• **WORK ORDER**
Return the data below exactly, stopping after the line with "Task: Tap the Wi-Fi icon in status bar".

• **Stored items**
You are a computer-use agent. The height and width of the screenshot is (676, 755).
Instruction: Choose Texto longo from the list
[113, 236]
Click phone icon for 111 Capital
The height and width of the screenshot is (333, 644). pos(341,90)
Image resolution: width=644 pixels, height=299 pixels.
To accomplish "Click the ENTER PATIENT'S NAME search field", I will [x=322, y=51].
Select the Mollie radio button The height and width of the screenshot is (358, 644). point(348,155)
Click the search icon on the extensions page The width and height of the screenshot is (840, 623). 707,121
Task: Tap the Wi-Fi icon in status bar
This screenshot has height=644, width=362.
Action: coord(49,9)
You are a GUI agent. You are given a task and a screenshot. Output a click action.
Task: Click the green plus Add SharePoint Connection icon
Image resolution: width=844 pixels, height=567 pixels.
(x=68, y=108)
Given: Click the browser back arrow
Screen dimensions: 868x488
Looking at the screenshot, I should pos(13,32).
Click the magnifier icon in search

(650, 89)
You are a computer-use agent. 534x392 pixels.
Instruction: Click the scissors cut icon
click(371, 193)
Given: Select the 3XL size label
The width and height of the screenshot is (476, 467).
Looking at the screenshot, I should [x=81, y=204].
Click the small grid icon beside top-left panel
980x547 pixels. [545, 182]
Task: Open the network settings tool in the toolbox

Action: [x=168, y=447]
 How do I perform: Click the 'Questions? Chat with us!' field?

• **TASK RESPONSE**
You are a computer-use agent. The height and width of the screenshot is (676, 755).
Instruction: Choose Texto longo from the list
[113, 236]
Click phone icon for 111 Capital
The height and width of the screenshot is (333, 644). pos(341,90)
Image resolution: width=644 pixels, height=299 pixels.
To accomplish "Click the ENTER PATIENT'S NAME search field", I will [x=322, y=51].
Select the Mollie radio button The height and width of the screenshot is (358, 644). point(348,155)
Click the search icon on the extensions page The width and height of the screenshot is (840, 623). 707,121
Task: Tap the Wi-Fi icon in status bar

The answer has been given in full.